For some datasets like photos, as you note TM is not as practical. In those cases I too use other means of backing up data. But that doesn't make TM very useful everywhere else.

--
---> Kendall
http://InsideAperture.com
http://www.pbase.com/kgelner
http://www.pbase.com/sigmadslr/user_home
 
not to solely rely on one strategy or program for backup just as you wouldn't rely on a single backup copy.

I have Superduper making bootable clones of my key drives and copies are keep on site and offsite.

Chronosync does nightly syncs on my key photo archive drives duplicating them to drives on an esata array.

Timemachine backs up my system drive and has already saved me much hassle as I've been able to go back in hours vs days to recover problem files.

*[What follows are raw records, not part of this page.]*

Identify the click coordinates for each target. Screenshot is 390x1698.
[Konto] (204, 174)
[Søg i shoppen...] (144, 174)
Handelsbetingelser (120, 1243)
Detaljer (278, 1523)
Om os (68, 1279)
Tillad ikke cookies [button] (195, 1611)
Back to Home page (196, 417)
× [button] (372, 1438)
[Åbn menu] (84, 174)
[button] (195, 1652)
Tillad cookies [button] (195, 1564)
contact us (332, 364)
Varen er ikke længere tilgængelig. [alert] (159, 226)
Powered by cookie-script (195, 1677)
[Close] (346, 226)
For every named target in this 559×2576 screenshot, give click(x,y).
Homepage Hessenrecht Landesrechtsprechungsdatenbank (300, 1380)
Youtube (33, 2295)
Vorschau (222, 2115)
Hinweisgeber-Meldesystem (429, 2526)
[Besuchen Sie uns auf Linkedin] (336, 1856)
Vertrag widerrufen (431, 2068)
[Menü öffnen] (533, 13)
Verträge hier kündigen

DVD backups of my 80k image archive provide additional line of defence.

--
http://www.pbase.com/pwh
 
Retrospect is junk....is was designed when a big HD was 6 GIGs !
Retrospect COMPRESSES your data (because they still think HD's are
small and expensive).
Let me ask you this:
Do you want some hinky 3rd party software compressing your image files ?
Obviously, NO. Not me thanks.
a) Retrospect goes back to the days of tape, not 6 gig hard drives
b) compression is lossless, so what's your problem?
c) compression is optional, so what's your problem?
d) "hinky 3rd parry software?" We're talking EMC2 here. Heard of them, maybe?

Let's see... zero out of four. Hmmm, perhaps I should take your opinion that Retrospect is junk with a grain of salt... For the record, I've used the app since the OS 8 days and it has never lost a single byte of data. I did have an issue with a disk that developed a few bad sectors a few years back, but thanks to Retrospect's data redundancy feature I didn't lose a single file. Yeah, junk.